**Text passage:**
The man in the sedan suddenly looks around: "Ok, no games then. Has you felt this, too? You can call me Chopesh by the way, Prometheus."

The man concentrates shortly. On Mage Sight, it is obvious he invokes Mage Sight himself. There is also some kind of armor spell surrounding him, but from an arcana the others haven't knowledge.

"Now let me get out of this car. We have common 'friends'".

[sblock=Picture]






[/sblock]
[sblock=ooc] 'Chopesh' means 'Seeker' in English. Activates Prime Mage Sight (trying up to 3 times ). Already has a space armor rote active.[/sblock]


----------



## magic_gathering2001 (Mar 10, 2009)

Prometheus tenses at the mention of common friends.  He begins sizing up the other, with his mage sight if he casts it sucessfully.  He deigns not to continue speaking, and instead focuses on the slender tass wand in his coat pocket, ready to disrupt the first sign of hostile magic.


----------



## Hella_Tellah (Mar 10, 2009)

[sblock=Prometheus casts Supernal Vision]







magic_gathering2001 said:


> Looking around for someone else, Prometheus attempts to subtly activate his mage sight.



6 dice, 1 success.[/sblock]

Prometheus' vision shifted to perceive the supernatural in much the same way his eyes might adjust to see in the dark: his pupils widened, he breathed more deeply, and reached out with all his senses into the unseen world. The man before him appeared awash with a galaxy of shimmering sparks--the sorcerer's mark.

[sblock=Chopesh casts Supernal Vision]







Walking Dad said:


> Activates Prime Mage Sight.



7 dice, 3 successes.[/sblock]

Chopesh traced in his mind over Chok'Mah, the sephirot of wisdom, and heard the council of the heavenly host announce the thrilling beauty and magic all around him.

[sblock=Prometheus scrutinizes Chopesh]







magic_gathering2001 said:


> He begins sizing up the other, with his mage sight if he casts it sucessfully.



9 dice, 2 successes.[/sblock]

Prometheus noted two spells active on the thin man. He was enveloped in some sort of spacial anomaly, and his eyes burned with supernatural comprehension.

They both sensed a presence, like a burning torch in a cloud of fog, suspended in midair ten feet above them.


----------



## magic_gathering2001 (Mar 10, 2009)

Seeing the other's spells to be defensive in nature, Prometheus looks up still wary of his lack of protection, but deciding knowing what he's facing to be more important.  That said, he still keeps the thin man within eye sight, even going so far as to walk several steps back to keep him in sight.


----------



## Shayuri (Mar 11, 2009)

**Exercise set:**
A - Can you reproduce word for word the stretch of the role-play thread from "Prometheus' vision shifted" through "Prime Mage Sight."?
B - How would you condense the paragraph of the role-play thread that begins "Prometheus' vision shifted" into a shorter version that keeps its main facts?
C - What is the Spanish translation of this sentence from the role-play thread: "They both sensed a presence, like a burning torch in a cloud of fog, suspended in midair ten feet above them."
Answer from the role-play thread alone.

**Supplied records:**

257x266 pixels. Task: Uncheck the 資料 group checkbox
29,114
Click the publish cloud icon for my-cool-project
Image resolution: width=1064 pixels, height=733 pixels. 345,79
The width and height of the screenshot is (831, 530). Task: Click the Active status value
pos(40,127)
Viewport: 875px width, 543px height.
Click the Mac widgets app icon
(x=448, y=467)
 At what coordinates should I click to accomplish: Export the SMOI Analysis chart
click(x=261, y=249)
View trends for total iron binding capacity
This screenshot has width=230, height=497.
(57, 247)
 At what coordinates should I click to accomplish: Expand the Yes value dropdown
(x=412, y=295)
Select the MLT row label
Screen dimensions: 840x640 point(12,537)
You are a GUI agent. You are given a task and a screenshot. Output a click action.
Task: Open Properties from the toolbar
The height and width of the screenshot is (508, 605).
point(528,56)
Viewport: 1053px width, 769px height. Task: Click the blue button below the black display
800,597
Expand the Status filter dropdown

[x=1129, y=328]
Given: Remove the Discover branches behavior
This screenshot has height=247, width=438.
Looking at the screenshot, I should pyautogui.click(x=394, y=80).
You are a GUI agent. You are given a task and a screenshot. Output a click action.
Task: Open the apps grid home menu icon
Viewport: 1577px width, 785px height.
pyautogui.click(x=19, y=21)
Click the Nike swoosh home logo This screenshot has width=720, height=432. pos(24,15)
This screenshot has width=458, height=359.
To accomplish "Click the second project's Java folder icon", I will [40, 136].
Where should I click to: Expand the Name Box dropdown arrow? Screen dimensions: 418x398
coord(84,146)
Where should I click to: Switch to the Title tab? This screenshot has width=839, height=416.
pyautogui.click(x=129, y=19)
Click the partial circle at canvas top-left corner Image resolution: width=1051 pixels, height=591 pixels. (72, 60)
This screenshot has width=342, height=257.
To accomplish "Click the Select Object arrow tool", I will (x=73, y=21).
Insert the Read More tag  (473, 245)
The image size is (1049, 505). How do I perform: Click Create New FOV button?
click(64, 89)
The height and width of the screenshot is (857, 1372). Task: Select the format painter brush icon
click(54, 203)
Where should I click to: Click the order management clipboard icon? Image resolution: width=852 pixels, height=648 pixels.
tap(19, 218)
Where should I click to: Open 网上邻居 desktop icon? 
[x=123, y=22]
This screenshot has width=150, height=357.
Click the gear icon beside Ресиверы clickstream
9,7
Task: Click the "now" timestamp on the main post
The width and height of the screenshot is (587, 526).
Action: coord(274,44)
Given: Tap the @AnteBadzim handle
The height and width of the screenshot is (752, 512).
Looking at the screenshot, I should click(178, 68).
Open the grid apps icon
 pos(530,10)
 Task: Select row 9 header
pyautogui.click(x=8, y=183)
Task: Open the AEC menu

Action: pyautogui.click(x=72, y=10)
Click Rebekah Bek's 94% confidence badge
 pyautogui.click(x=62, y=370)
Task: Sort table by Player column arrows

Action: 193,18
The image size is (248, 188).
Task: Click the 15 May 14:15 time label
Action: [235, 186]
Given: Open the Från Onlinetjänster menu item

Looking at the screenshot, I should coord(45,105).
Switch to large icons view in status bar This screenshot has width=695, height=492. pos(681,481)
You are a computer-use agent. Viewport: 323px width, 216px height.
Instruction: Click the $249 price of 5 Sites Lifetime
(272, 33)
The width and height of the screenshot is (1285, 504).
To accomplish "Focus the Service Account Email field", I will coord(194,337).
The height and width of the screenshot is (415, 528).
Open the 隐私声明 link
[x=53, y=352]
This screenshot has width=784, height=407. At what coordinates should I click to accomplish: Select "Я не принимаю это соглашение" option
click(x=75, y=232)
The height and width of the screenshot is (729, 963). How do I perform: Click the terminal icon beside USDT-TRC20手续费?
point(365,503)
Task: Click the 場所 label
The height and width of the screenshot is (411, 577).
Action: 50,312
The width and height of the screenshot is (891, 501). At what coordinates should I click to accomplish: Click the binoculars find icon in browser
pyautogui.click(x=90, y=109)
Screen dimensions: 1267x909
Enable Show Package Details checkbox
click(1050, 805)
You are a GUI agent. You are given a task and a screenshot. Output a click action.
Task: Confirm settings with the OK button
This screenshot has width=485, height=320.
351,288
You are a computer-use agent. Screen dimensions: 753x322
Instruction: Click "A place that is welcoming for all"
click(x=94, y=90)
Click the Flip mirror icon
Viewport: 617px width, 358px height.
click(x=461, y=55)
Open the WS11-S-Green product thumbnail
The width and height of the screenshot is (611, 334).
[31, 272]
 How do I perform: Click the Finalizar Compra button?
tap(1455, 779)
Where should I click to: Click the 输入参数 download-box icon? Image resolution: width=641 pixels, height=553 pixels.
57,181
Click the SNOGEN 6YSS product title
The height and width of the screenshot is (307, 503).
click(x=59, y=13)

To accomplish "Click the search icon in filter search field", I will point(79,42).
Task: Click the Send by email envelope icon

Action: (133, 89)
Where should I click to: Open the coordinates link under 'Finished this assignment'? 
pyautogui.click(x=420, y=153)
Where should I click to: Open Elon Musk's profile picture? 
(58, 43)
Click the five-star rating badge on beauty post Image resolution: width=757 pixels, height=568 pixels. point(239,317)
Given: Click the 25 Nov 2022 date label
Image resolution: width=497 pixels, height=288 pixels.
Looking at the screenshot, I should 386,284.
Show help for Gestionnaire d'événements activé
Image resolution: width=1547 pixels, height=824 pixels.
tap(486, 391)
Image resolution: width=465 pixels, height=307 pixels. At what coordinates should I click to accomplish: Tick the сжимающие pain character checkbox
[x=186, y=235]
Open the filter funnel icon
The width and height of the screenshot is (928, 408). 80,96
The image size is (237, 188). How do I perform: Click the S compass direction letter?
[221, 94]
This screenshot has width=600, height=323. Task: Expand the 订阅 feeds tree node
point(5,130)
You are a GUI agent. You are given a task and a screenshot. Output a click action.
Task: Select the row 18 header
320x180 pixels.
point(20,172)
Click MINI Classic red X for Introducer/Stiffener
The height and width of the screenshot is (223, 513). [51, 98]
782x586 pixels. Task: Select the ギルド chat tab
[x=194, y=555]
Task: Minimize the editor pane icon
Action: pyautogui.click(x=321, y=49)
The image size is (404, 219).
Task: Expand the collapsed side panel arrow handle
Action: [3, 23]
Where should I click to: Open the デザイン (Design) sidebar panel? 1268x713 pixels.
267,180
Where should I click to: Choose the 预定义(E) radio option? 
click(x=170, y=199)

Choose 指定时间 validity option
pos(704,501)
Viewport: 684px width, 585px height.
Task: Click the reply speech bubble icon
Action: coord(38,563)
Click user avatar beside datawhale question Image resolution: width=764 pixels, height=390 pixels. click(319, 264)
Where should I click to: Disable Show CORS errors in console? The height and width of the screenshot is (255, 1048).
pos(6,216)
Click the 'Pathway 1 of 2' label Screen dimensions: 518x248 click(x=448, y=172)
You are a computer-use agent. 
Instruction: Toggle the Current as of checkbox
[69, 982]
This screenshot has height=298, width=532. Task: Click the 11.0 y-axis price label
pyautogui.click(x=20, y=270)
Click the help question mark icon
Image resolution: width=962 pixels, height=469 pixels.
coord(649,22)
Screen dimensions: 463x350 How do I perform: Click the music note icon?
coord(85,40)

**Answers for the tasks:**
A -
Prometheus' vision shifted to perceive the supernatural in much the same way his eyes might adjust to see in the dark: his pupils widened, he breathed more deeply, and reached out with all his senses into the unseen world. The man before him appeared awash with a galaxy of shimmering sparks--the sorcerer's mark.

[sblock=Chopesh casts Supernal Vision]







Walking Dad said:


> Activates Prime Mage Sight.

B - Prometheus' vision adjusted to the supernatural the way eyes adjust to darkness. His pupils widened, he breathed more deeply, and he reached with all his senses into the unseen world. The man before him seemed covered in shimmering sparks, the sorcerer's mark.

C - Ambos percibieron una presencia, como una antorcha encendida en una nube de niebla, suspendida en el aire a diez pies por encima de ellos.